Stored items
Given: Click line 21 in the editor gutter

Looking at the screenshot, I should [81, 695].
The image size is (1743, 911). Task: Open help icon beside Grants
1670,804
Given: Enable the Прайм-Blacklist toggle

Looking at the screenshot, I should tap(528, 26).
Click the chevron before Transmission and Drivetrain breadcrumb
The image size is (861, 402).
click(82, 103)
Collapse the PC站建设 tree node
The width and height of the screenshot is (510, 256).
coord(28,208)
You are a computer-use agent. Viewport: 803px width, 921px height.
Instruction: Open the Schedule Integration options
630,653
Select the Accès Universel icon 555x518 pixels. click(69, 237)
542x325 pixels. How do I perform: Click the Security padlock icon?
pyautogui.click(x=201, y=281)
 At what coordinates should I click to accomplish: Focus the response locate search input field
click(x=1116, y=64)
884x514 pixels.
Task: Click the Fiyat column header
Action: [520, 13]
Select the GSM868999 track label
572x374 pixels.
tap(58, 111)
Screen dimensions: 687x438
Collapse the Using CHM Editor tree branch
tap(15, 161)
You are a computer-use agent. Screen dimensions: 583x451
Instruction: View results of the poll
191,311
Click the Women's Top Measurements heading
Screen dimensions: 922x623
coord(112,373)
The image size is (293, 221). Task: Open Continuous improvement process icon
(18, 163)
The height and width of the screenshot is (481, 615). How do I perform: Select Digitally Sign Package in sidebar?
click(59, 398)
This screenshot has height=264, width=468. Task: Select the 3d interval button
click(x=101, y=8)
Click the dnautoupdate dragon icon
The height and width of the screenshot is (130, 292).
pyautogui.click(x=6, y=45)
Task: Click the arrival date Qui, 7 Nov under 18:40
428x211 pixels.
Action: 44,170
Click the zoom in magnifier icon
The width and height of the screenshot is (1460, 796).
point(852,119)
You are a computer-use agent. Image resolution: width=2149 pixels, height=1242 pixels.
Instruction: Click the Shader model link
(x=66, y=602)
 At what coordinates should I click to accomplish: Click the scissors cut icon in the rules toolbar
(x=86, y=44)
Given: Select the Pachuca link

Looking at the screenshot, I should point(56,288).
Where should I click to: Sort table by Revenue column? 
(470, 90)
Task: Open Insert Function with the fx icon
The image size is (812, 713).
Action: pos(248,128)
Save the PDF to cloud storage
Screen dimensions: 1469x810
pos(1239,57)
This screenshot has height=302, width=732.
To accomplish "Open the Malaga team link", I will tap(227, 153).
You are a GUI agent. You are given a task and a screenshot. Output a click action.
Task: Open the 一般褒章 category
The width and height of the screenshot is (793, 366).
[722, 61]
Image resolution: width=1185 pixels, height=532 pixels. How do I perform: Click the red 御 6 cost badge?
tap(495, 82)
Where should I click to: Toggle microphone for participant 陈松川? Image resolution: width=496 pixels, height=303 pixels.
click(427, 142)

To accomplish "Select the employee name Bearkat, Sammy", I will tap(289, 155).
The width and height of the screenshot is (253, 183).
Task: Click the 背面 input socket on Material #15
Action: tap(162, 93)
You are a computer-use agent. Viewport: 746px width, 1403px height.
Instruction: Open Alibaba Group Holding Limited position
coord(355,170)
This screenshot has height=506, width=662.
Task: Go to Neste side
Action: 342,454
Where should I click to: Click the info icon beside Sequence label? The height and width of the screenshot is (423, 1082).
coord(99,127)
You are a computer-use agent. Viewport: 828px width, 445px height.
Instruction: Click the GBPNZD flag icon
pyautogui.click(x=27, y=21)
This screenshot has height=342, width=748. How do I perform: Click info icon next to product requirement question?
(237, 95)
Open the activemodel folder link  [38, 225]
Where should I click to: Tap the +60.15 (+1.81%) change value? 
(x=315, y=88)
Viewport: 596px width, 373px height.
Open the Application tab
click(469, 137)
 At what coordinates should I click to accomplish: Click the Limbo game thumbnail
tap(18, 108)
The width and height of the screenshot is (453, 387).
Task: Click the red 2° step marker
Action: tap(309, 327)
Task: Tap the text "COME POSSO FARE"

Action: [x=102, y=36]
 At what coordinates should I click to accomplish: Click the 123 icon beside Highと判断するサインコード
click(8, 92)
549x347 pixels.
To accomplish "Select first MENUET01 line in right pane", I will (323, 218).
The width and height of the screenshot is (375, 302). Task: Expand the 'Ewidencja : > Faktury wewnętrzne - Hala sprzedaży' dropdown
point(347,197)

WHAT THIS TASK INVOLVES: Write out the lines from the line with "You are a GUI" to the line with "click(8, 92)", both included, as a numbered list with blank lines left out.

WRITTEN REPLY:
1. You are a GUI agent. You are given a task and a screenshot. Output a click action.
2. Task: Open the 一般褒章 category
3. The width and height of the screenshot is (793, 366).
4. [722, 61]
5. Image resolution: width=1185 pixels, height=532 pixels. How do I perform: Click the red 御 6 cost badge?
6. tap(495, 82)
7. Where should I click to: Toggle microphone for participant 陈松川? Image resolution: width=496 pixels, height=303 pixels.
8. click(427, 142)
9. To accomplish "Select the employee name Bearkat, Sammy", I will tap(289, 155).
10. The width and height of the screenshot is (253, 183).
11. Task: Click the 背面 input socket on Material #15
12. Action: tap(162, 93)
13. You are a computer-use agent. Viewport: 746px width, 1403px height.
14. Instruction: Open Alibaba Group Holding Limited position
15. coord(355,170)
16. This screenshot has height=506, width=662.
17. Task: Go to Neste side
18. Action: 342,454
19. Where should I click to: Click the info icon beside Sequence label? The height and width of the screenshot is (423, 1082).
20. coord(99,127)
21. You are a computer-use agent. Viewport: 828px width, 445px height.
22. Instruction: Click the GBPNZD flag icon
23. pyautogui.click(x=27, y=21)
24. This screenshot has height=342, width=748. How do I perform: Click info icon next to product requirement question?
25. (237, 95)
26. Open the activemodel folder link  [38, 225]
27. Where should I click to: Tap the +60.15 (+1.81%) change value? 
28. (x=315, y=88)
29. Viewport: 596px width, 373px height.
30. Open the Application tab
31. click(469, 137)
32.  At what coordinates should I click to accomplish: Click the Limbo game thumbnail
33. tap(18, 108)
34. The width and height of the screenshot is (453, 387).
35. Task: Click the red 2° step marker
36. Action: tap(309, 327)
37. Task: Tap the text "COME POSSO FARE"
38. Action: [x=102, y=36]
39.  At what coordinates should I click to accomplish: Click the 123 icon beside Highと判断するサインコード
40. click(8, 92)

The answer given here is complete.